**Task to carry out**. Please return the listing from the line containing "1399x868 pixels." through the line containing "Action: pos(139,736)" word for word, with the pictures left out.

**The records**.

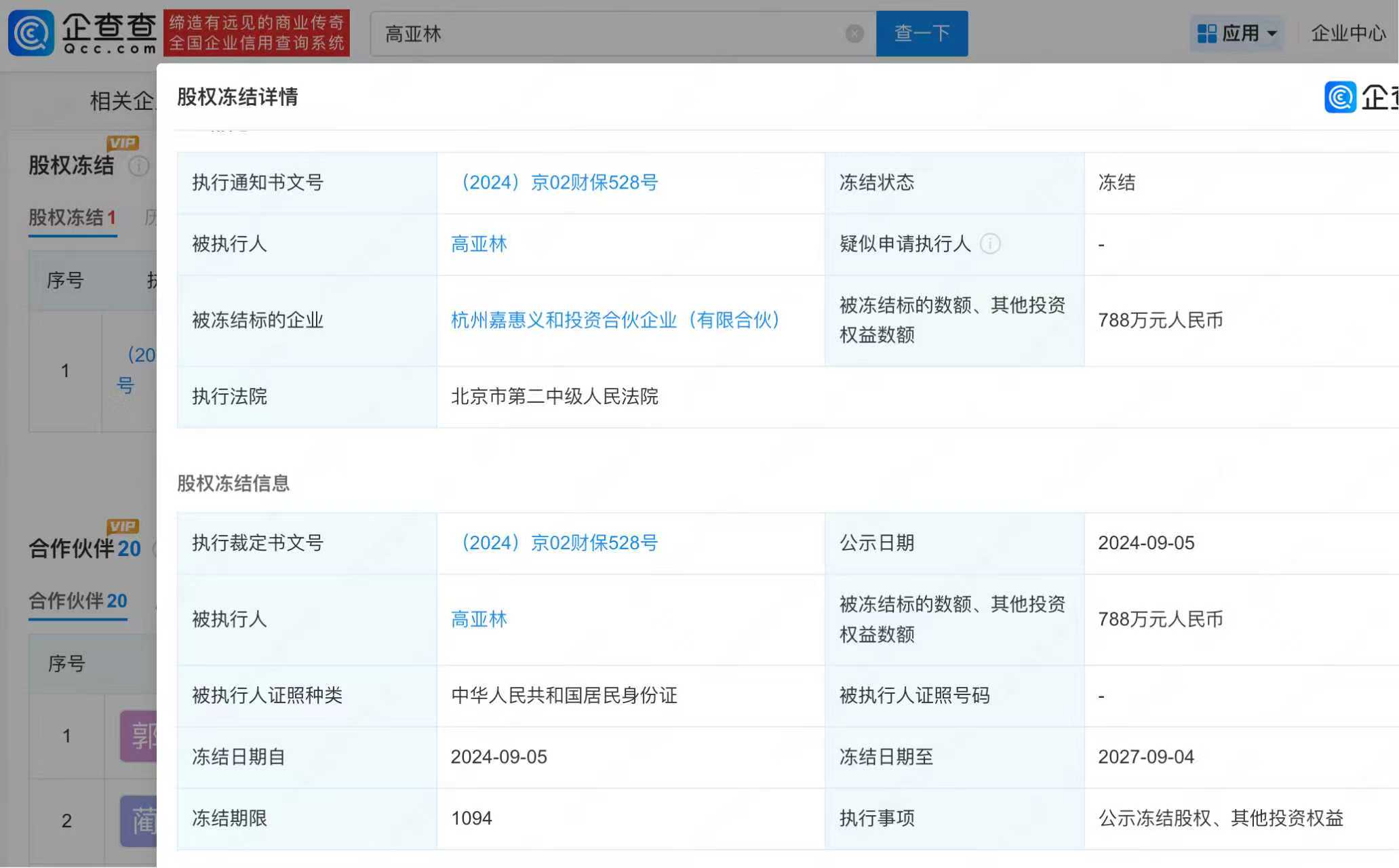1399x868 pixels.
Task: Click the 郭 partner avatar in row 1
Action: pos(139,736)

---

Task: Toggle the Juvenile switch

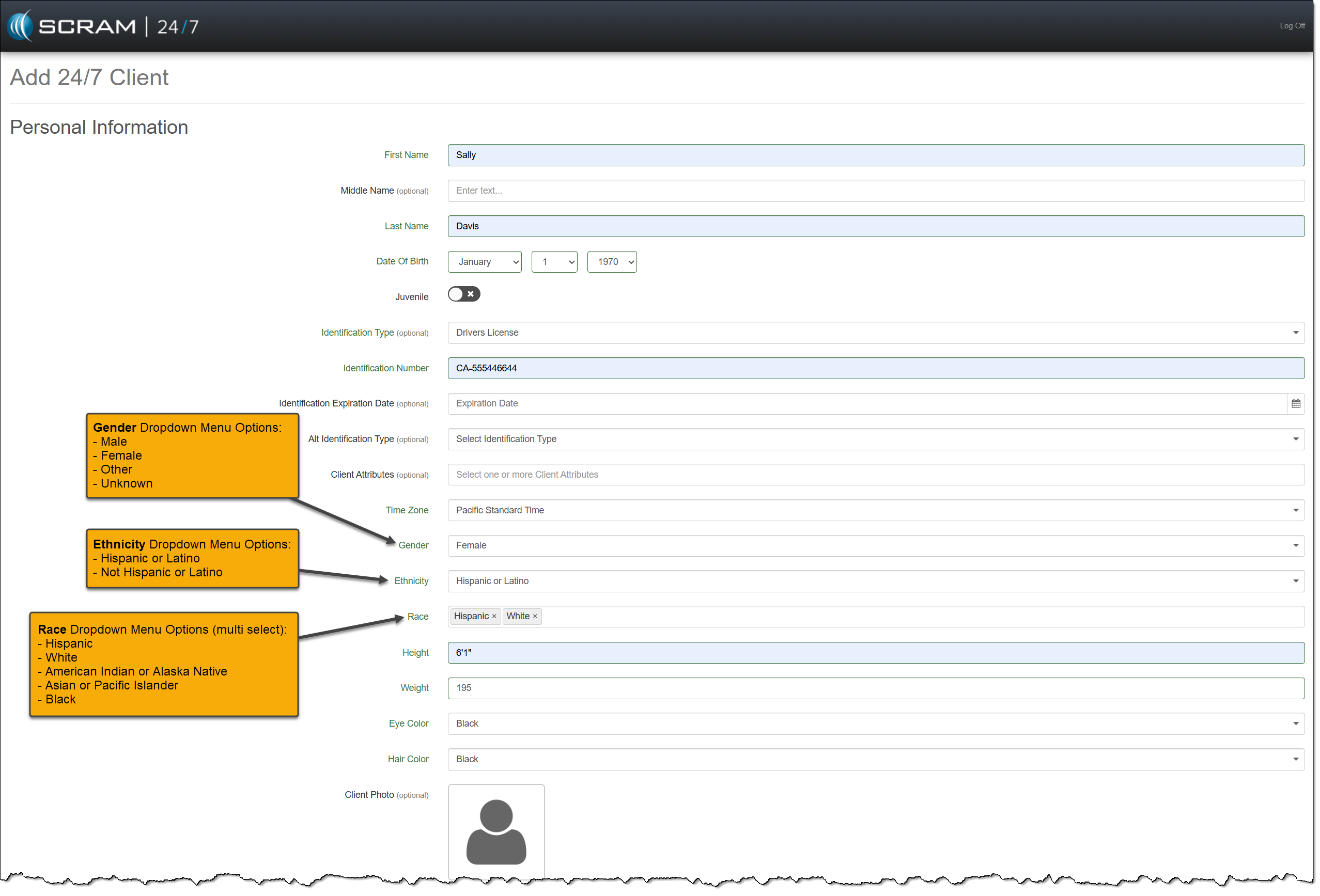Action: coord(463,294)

---

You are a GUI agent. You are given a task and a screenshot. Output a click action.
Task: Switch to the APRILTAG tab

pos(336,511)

**Result of this task**.
1399x868 pixels.
Task: Click the 郭 partner avatar in row 1
Action: pos(139,736)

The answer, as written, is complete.